Excerpt provided:
# # # #

Saturday, 29 September 2012

Get your kick’s in shape

Here's an interesting article to cover the basics on buying running shoes from friends at
The heats’ coming in quick, and the time has come to shed the clothes. Here’s a running shoe’s buyer guide for you lazy hipsters because we’re all tired of you taking off your shirts at the beach.Starting to run’s not exactly the most fun thing to do; in fact it’s downright awful. Trying to get yourself out of your door is almost a good enough reason to just open up the fridge and crack another cold one. Especially when its summer and it seems like every temptation is inviting you onto the next patio bar. Whether you’re a pack a day smoker looking to cough up some phlegm, a heavy drinker who needs to sweat out the toxins, or just someone looking to replace your ripped sneakers. Here’s some tips, so you can toss on your fresh kicks, crank up the tunes and head out into that sunshine.

There are three types of Shoes we’re going to cover:
  1. 1.     Neutral
  2. 2.     Stability
  3. 3.     Barefoot
It all comes down to the type of foot you have. If you have the wrong shoe, every step you make is going to put pressure on different joints and muscles because your body is not aligned properly in its gait cycle. To test which type of foot you have, take a look at your arch.
Types of arches:
  1. 1.     High
  2. 2.     Normal
  3. 3.     Flat/Collapsed
A simple test is to stand on one leg, holding both arms out at shoulder height and try to do a squat.  If you find that you roll inwards and your foot collapses in than you “Pronate.” If you find that you roll outwards, and put pressure on the outside of your foot you “Supinate.”

1.     Neutral Shoes
A neutral shoe is ideal for someone who has either a high or normal arch and/or supinates. They range from a heavy cushioning shoe, to something more flexible. A better-cushioned shoe will help with long distance runs, as well as getting familiar with your body as you run. The benefit of flexibility in the shoe is that it hits core muscles in your feet you wouldn’t traditionally hit with a more structured shoe. They also help to transition into something more minimalistic down the road.

# # # #

Data block:

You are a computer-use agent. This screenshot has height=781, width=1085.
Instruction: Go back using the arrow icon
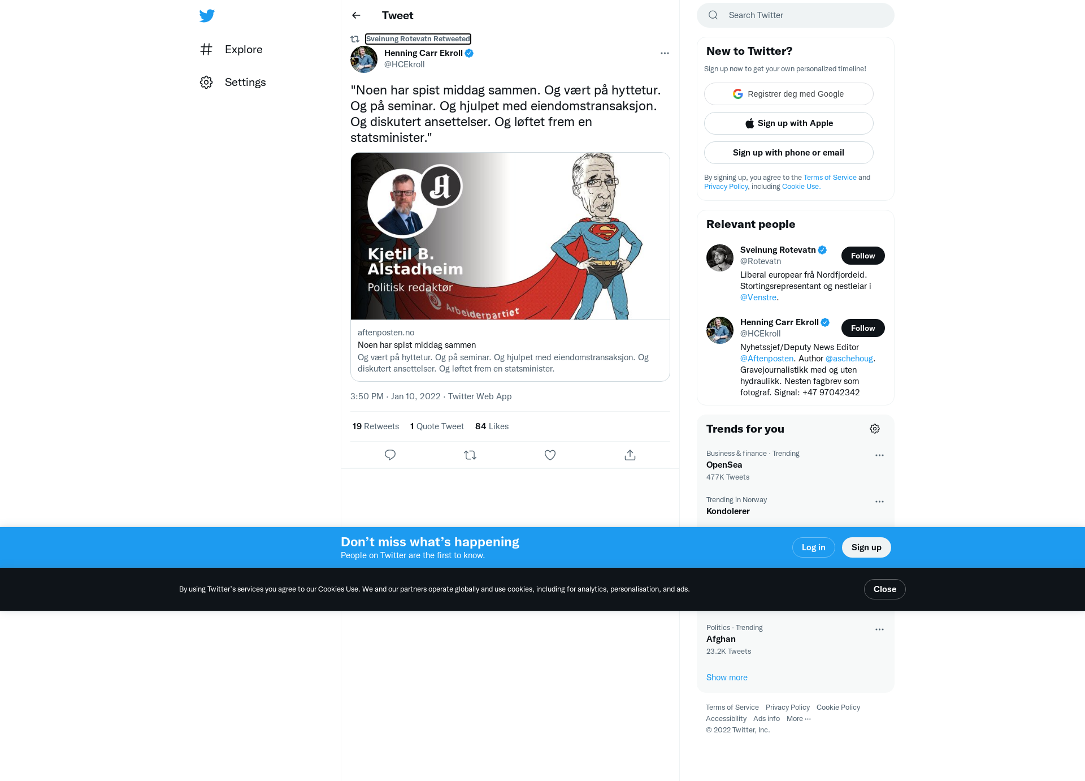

# # # #

Assigned task 1: Name every type of arch listed in the running shoe guide.
Assigned task 2: Pick up the running shoe guide after its last sentence and keep writing it.

Exercise response 1: High, Normal, Flat/Collapsed

Exercise response 2:
2.     Stability Shoes
A stability shoe is ideal for someone who has more of a flat foot, and/or pronates. It is also ideal for someone doing a long distance run. The added support can help to push you an extra couple of kilometers when running longer distances. They range in levels of support and cushioning.

3.     Barefoot Shoes
A barefoot shoe is something with minimalistic structure and cushioning and can be used to strengthen the feet. It is designed to encourage a more natural movement of the body. Typically with a bare foot shoe you land mid-foot on your stride, avoiding putting pressure on your heel. If you do not take the right steps and transition into a barefoot shoe, you risk the possibility of injury.

Top Running Shoes Categorized

Neutral Cushioning
  • Asics Pulse/Cumulus/Nimbus
  • Saucony Excusion/Ride
  • Nike Dual Fusion/Pegasus/Vomero
  • Mizuno Rider/Enigma
  • Adidas Glide/Response Cushion
Neutral Flexibility
  • Nike Free Run’s
  • Adidas Fresh Ride
  • Reebok Optimal
  • Under Armour Charge RC
  • New Balance 730/1080
  • Asics 1170/2170/Kayano
  • Saucony Guide/Hurricane
  • Nike Lunarfly/Lunarglide/ Lunar Eclipse
  • New Balance 990
  • New Balance Minimus
  • Merrell Pace Glove
  • Vibram Toe Shoes
The truth is as you work your way up in price. There is more cushioning distributed throughout the shoe, smoother transitions, lighter rubbers, and more comfortable performance fits.
To all you Monday-Sunday PBR drinkers, pack a day smokers, beer guts and fat butts. Get up and sweat you’re shit out, you’ll thank yourself later.